TASK DETAILS
This task calls for copying every line of the records that includes the word "navigation".

RECORDS FOR PROCESSING
'''
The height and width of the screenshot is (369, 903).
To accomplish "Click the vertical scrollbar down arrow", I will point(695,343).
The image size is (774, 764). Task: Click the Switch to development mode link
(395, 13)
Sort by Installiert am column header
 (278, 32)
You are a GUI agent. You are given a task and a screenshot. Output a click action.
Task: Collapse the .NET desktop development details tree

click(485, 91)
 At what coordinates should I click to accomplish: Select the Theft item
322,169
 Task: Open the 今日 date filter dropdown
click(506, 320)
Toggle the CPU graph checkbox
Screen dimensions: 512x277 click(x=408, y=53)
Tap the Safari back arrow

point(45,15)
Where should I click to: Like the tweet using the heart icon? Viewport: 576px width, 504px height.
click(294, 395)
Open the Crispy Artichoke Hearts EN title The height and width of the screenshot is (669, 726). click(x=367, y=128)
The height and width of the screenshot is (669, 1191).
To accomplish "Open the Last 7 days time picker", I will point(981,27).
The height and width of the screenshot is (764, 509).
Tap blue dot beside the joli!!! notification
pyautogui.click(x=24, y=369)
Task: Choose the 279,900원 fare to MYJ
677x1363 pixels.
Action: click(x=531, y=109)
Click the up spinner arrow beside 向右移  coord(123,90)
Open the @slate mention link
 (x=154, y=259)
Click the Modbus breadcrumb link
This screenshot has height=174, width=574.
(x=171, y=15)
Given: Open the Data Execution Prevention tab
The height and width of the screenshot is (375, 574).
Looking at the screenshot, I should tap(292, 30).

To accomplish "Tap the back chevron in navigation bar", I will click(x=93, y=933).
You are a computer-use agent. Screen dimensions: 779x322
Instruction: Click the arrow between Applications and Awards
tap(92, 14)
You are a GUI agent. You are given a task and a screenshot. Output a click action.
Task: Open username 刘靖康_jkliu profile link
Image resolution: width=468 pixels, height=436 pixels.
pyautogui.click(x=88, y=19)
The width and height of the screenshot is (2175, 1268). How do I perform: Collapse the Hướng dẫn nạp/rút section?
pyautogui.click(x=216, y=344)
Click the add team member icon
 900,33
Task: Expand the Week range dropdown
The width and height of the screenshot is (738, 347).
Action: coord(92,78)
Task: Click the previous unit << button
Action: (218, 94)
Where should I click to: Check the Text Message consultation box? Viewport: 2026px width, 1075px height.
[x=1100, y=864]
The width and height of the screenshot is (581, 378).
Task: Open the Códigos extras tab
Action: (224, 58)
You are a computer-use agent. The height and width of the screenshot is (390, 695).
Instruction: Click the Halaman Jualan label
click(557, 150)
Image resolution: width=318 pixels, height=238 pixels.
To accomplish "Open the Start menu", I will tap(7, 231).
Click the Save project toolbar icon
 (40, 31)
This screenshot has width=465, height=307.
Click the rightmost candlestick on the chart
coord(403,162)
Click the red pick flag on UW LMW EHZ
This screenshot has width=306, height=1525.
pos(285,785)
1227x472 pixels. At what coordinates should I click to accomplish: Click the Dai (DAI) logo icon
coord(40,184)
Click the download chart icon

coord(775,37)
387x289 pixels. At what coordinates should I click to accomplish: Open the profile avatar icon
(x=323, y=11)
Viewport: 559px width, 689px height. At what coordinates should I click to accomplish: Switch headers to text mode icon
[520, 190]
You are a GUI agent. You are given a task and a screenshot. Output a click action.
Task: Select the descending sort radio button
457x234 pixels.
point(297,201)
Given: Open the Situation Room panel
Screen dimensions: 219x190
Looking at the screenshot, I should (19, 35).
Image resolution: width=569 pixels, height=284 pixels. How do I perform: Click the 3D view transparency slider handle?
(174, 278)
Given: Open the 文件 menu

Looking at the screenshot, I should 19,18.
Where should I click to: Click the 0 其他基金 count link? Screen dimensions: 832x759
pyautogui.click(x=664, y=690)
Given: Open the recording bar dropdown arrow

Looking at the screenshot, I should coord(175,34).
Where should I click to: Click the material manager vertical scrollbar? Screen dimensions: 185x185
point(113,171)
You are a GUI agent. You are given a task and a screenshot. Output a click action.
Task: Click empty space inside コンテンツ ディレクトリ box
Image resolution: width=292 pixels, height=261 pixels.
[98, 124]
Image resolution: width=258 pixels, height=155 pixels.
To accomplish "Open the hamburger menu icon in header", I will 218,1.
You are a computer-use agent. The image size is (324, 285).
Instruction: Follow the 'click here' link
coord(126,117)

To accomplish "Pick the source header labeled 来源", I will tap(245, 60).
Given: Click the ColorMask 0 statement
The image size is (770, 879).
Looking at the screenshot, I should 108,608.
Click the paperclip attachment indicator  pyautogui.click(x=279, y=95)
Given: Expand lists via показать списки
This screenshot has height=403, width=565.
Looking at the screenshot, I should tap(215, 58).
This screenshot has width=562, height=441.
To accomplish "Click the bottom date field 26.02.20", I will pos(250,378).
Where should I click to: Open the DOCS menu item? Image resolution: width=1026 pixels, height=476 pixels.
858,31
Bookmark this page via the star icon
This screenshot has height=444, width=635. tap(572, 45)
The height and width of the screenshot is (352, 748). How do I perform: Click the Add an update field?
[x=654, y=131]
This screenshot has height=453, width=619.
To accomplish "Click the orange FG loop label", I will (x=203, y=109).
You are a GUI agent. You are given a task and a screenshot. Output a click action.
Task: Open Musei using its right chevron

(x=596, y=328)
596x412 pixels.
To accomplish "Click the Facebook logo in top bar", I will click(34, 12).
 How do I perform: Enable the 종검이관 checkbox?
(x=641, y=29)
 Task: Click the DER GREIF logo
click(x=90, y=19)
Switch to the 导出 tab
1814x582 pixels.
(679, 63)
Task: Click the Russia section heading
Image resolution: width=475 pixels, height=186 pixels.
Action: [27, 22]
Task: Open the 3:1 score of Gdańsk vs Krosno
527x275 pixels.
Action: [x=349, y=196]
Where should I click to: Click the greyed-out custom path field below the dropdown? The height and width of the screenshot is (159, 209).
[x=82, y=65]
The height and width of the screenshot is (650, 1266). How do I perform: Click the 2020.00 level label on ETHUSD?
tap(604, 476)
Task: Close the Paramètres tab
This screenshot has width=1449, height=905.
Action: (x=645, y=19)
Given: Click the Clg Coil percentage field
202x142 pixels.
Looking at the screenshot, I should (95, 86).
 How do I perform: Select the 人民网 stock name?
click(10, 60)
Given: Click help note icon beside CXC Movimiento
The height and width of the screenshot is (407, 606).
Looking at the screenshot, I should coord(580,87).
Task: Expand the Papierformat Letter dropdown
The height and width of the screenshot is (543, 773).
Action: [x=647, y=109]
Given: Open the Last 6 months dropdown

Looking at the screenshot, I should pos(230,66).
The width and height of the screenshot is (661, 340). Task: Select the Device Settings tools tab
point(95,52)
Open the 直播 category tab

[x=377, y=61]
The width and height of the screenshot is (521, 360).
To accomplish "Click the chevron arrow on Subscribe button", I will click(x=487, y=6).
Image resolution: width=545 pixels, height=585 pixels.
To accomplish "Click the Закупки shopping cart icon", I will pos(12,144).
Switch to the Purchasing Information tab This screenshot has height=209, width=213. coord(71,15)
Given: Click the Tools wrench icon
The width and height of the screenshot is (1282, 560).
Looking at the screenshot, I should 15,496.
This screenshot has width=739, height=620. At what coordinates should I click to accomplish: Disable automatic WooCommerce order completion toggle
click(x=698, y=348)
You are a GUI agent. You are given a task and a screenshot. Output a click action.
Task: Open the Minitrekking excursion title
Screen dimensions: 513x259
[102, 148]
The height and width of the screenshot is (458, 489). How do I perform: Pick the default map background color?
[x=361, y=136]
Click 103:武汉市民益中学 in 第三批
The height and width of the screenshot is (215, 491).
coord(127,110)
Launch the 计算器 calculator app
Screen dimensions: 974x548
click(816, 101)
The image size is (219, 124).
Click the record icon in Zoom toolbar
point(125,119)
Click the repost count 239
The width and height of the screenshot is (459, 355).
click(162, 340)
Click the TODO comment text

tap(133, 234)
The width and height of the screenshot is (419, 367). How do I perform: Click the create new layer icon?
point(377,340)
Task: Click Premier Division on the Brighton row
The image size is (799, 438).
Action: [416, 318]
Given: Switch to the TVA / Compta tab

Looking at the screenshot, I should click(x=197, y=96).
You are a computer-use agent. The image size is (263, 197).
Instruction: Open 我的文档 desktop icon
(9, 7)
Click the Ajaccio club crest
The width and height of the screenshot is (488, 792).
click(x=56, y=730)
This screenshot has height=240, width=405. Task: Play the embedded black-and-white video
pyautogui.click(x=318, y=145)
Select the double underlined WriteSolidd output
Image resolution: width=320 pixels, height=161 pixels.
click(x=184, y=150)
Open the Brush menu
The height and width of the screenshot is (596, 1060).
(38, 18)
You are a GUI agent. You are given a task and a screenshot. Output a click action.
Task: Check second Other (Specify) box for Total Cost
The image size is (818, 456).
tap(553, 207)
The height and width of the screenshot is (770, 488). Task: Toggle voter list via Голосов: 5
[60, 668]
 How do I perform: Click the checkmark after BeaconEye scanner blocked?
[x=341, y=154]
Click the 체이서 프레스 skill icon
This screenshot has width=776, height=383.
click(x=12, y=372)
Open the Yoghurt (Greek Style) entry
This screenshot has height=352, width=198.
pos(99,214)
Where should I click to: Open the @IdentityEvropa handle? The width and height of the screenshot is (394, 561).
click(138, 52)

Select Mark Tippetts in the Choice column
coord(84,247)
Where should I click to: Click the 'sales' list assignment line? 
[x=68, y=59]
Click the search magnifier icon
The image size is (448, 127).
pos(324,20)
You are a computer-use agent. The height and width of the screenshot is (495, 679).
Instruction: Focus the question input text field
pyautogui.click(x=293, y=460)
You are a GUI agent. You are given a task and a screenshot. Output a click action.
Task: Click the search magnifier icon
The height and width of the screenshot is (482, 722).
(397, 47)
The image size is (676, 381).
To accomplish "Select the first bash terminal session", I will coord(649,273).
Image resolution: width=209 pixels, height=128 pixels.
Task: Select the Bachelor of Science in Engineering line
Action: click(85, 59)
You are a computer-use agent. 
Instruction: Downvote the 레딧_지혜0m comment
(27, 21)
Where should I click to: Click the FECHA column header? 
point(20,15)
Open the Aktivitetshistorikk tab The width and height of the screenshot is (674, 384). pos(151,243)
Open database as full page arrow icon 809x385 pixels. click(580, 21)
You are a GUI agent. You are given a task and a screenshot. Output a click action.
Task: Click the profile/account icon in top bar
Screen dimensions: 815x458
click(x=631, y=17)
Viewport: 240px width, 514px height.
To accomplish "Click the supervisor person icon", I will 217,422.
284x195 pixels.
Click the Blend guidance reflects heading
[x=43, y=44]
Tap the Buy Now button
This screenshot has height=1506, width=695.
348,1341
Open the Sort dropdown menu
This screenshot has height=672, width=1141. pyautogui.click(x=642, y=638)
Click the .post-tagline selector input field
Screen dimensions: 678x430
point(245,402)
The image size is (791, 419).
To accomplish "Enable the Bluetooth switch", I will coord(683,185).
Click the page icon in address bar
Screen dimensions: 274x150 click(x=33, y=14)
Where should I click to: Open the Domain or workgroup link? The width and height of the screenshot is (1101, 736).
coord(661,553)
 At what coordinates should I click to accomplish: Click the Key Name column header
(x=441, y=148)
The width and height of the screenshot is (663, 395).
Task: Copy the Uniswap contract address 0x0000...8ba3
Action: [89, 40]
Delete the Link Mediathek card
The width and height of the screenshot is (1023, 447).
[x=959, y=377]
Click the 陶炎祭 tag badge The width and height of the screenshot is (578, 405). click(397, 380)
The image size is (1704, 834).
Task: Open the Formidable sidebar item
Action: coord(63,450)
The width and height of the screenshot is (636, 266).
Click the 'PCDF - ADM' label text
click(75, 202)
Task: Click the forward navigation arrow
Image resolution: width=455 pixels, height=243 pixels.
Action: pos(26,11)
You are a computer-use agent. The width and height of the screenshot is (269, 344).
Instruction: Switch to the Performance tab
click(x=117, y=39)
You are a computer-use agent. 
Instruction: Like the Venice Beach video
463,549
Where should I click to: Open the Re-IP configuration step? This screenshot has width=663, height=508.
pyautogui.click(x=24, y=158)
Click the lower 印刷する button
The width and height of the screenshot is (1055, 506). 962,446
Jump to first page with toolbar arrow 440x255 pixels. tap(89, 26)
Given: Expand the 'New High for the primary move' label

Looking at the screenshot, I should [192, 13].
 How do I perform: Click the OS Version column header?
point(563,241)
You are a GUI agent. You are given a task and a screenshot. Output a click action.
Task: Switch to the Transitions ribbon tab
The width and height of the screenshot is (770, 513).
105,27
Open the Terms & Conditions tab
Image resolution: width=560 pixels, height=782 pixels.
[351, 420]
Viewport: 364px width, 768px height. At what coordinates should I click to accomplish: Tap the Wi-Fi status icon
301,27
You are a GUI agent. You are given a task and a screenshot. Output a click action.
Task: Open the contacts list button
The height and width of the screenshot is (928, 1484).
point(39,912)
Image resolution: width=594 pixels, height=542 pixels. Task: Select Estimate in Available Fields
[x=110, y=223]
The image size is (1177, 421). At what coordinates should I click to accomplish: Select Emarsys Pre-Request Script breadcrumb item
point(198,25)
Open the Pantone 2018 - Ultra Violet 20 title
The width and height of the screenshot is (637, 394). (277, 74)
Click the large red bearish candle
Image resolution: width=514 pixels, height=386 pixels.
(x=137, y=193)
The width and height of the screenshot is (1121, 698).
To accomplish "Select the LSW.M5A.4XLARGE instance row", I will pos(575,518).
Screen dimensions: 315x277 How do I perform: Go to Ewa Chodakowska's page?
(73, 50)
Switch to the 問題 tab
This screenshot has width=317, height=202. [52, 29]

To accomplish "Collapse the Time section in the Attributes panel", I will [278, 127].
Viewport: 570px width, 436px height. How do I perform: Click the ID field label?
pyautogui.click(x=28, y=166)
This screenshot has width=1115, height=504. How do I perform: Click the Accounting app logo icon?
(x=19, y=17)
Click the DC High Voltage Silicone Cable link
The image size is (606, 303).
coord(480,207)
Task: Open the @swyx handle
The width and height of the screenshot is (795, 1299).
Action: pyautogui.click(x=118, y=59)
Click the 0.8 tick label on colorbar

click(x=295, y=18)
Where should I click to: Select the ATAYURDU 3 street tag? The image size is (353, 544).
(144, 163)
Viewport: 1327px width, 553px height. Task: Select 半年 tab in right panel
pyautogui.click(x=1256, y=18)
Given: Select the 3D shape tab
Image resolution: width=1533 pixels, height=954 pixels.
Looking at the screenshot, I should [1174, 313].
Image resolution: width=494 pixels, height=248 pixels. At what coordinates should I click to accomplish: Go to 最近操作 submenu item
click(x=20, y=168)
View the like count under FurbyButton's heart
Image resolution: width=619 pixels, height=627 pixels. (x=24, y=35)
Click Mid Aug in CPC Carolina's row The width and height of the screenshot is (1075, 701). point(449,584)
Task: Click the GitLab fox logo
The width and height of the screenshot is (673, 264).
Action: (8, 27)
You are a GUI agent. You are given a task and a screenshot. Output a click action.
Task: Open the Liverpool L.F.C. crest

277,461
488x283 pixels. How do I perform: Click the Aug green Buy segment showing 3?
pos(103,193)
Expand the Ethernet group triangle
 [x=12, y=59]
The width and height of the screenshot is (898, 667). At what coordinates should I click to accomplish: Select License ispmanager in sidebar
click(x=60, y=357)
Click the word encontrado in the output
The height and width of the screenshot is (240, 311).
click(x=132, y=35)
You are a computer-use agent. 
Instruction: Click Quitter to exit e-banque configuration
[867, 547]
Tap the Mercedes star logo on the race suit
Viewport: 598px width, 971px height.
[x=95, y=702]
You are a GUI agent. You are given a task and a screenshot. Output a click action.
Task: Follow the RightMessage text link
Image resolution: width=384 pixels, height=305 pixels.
'''
ANSWER TO THIS EXERCISE
To accomplish "Tap the back chevron in navigation bar", I will click(x=93, y=933).
Task: Click the forward navigation arrow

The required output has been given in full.